Aiken also supported the right of countries such as Algeria to self-determination and spoke out against apartheid in South Africa. Under Ireland’s policy of promoting the primacy of international law and reducing global tension at the height of the Cold War, Aiken promoted the idea of areas of law, which he believed would free the most tense regions around the world from the threat of nuclear war.
He also introduced the so-called 'Aiken Plan' to the United Nations in an effort to combine disarmament and peace in the Middle East, Ireland a country being on good terms with both Israel and many Arab countries.
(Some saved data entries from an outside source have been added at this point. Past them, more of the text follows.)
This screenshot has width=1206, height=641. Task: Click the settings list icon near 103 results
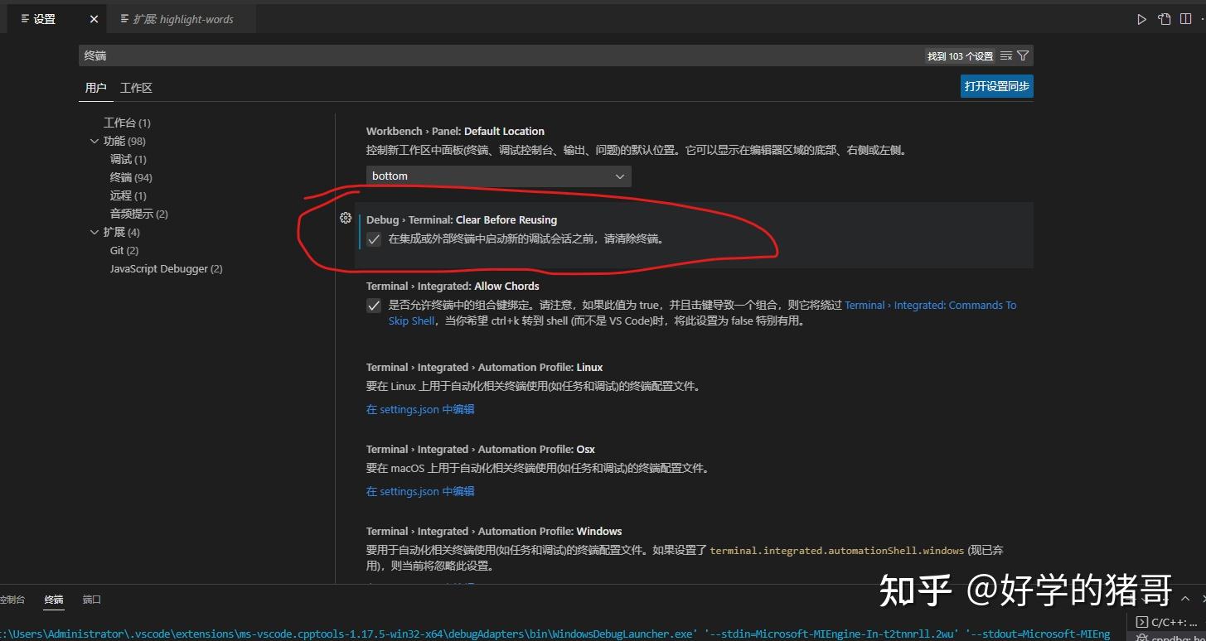click(x=1005, y=55)
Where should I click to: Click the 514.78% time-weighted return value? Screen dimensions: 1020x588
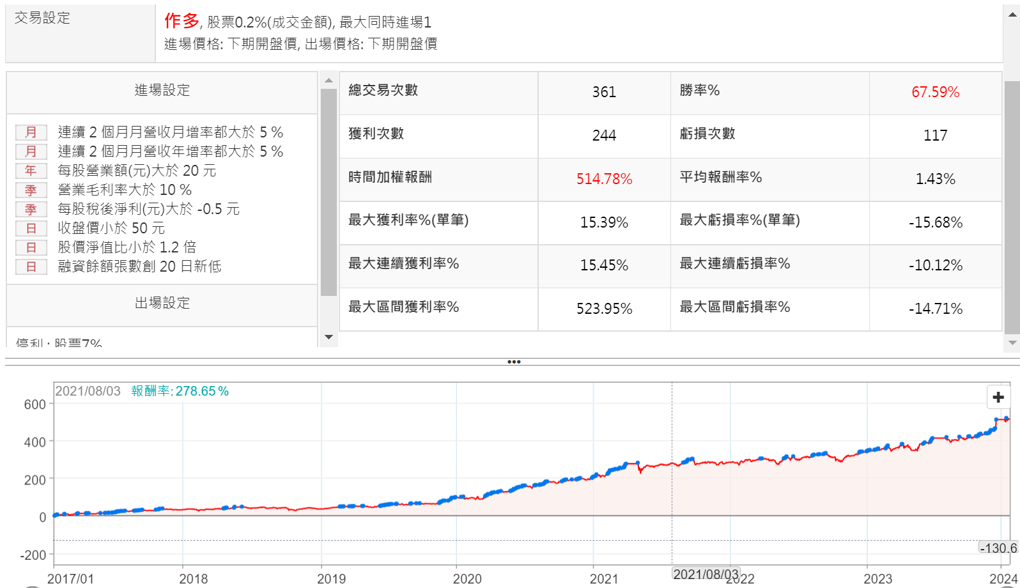[604, 179]
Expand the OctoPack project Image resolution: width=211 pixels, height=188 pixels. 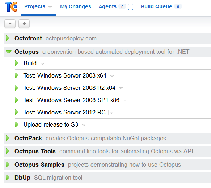click(8, 138)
In the UN the Irish delegation sat between Iraq and Israel and formed a kind of physical 'buffer' and in the days of Aiken (who as a minister spent a lot of time with the UN delegation) both the Italians (who on their turn sat in the vicinity of the Iraqi delegation), the Irish and the Israeli claimed to be the one and only UN-delegation of New York, a city inhabited by many Irish, Jewish and Italians.
Aiken was also a champion of nuclear non-proliferation and he received the honour of being the first minister to sign the Nuclear Non-Proliferation Treaty in 1968 in Moscow.
Aiken's impact as Minister for External Affairs was such that he is sometimes seen as the father of Irish foreign policy. His performance was praised in particular by a later Minister for Foreign Affairs, Fine Gael's Garret FitzGerald, himself a later holder of the office.
They contrasted his continuing bitterness towards Blythe with the cross party friendships of their colleagues Seán MacEntee (anti-treaty) and Desmond FitzGerald (pro-treaty) who after the divide re-established relationships and ensured their children held no civil war bitterness. Great rivals Éamon de Valera and W. T. Cosgrave, after years of enmity, also became reconciled in the 1960s. However Aiken refused to reconcile with former friends who had taken sides in the Civil War.
Frank Aiken died on 18 May 1983 in Dublin from natural causes at the age of 85. He was buried with full State honours in his native Camlough, County Armagh, Northern Ireland.